# boat cover



## goosefever (Feb 3, 2008)

I have a 76 Bayliner that I need a custom ****pit cover made for. Anyone know of a good upholstey shop in northern utah.


----------



## Huge29 (Sep 17, 2007)

Sugarhouse Awning seems to be the market leader, but be prepared to pay top dollar.


----------



## k2muskie (Oct 6, 2007)

Agree 100% with Huge29...you'll pay a nice hunk with Sugarhouse...done did that...I'm going to check out this guy per folks at work...highly recommended from them...

...so with Northern Utah don't know exactly what your driving distance may be...but folks who recommended him stated take your boat he measures plus doesn't have to keep the boat...when the cover is done he calls and I believe even makes sure the cover fits and what you wanted before you drive off...I've yet to contact him but will be very shortly...

» **Problems and tasks**
(a) For each statement below, say whether it agrees with the boat cover thread. Answer yes or no, and quote the words from the thread that decide it. (i) The boat that needs a cover is a Bayliner. (ii) Huge29 describes Sugarhouse Awning as a cheap option. (iii) k2muskie has already contacted the recommended upholsterer.
(b) In the boat cover thread, which shop does Huge29 call the market leader?
(c) Take the boat cover thread further by writing what comes after its last post.

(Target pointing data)

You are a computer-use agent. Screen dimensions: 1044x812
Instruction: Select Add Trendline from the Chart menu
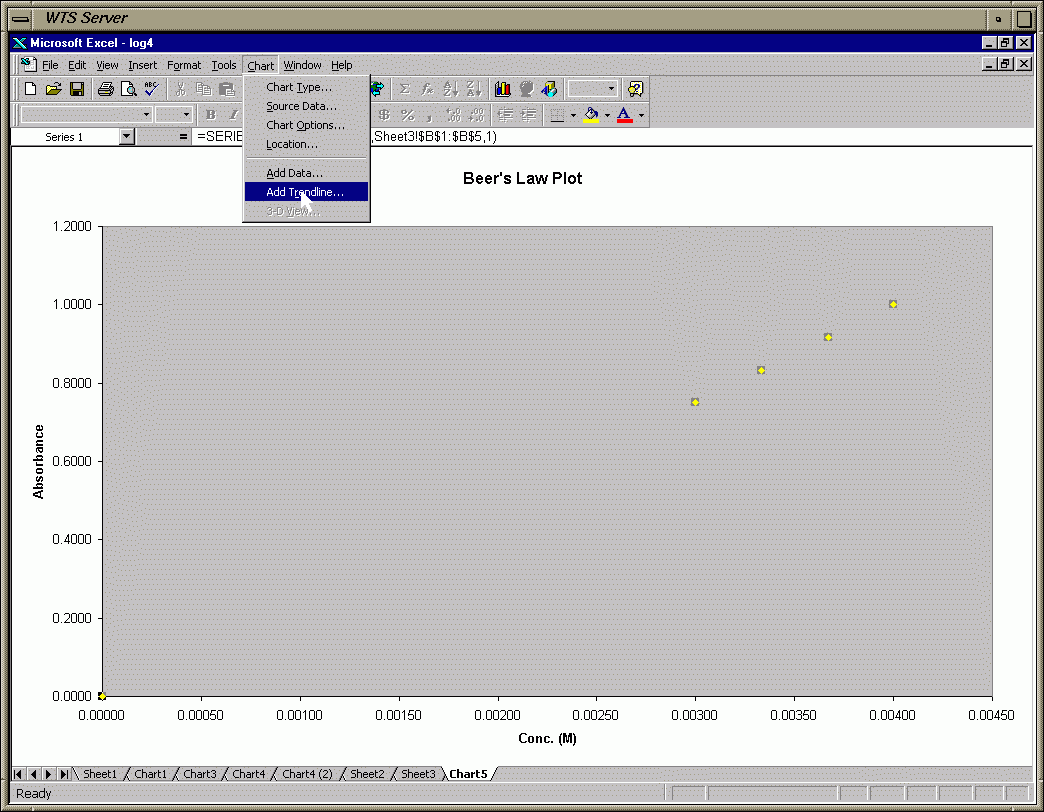tap(305, 192)
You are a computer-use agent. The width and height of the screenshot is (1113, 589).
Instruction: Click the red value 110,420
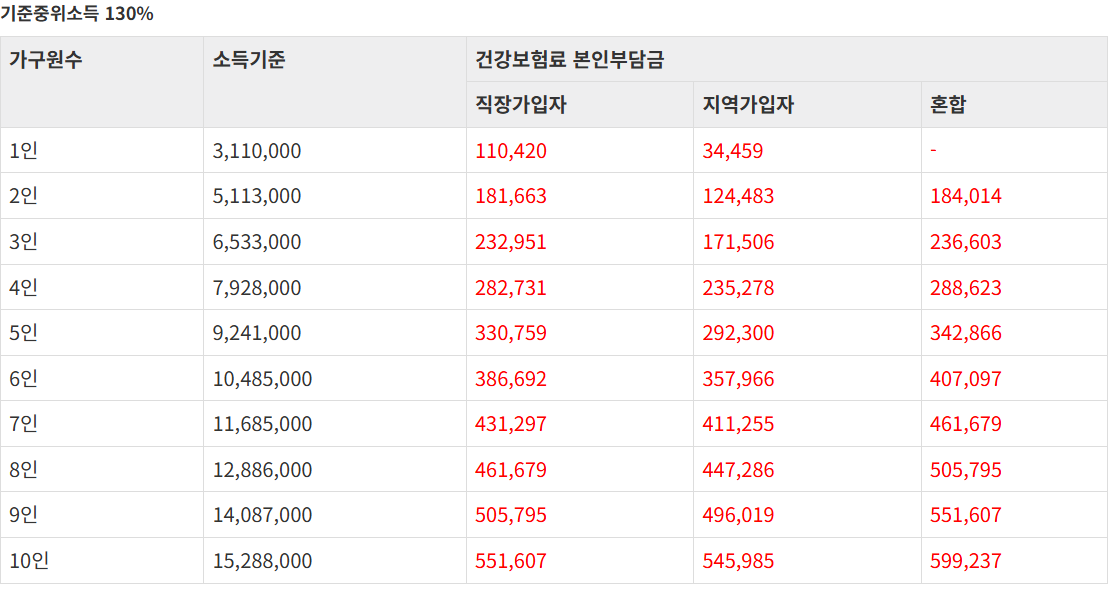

» **Responses per task**
(a)
(i) Yes: "I have a 76 Bayliner that I need a custom ****pit cover made for."
(ii) No: "be prepared to pay top dollar."
(iii) No: "I've yet to contact him but will be very shortly..."

(b) Sugarhouse Awning.

(c)
Anyhoo heres the name and phone number...

Rick - (801)773-7999, or (801)725-2109, he's in Clearfield

:| :|


----------



## Huge29 (Sep 17, 2007)

Now that I think about it, my dad had a gal in Emery County do a travel cover for about half of what Sugarhouse charges, but I assume that would be too far for you as they do have to actually see the boat.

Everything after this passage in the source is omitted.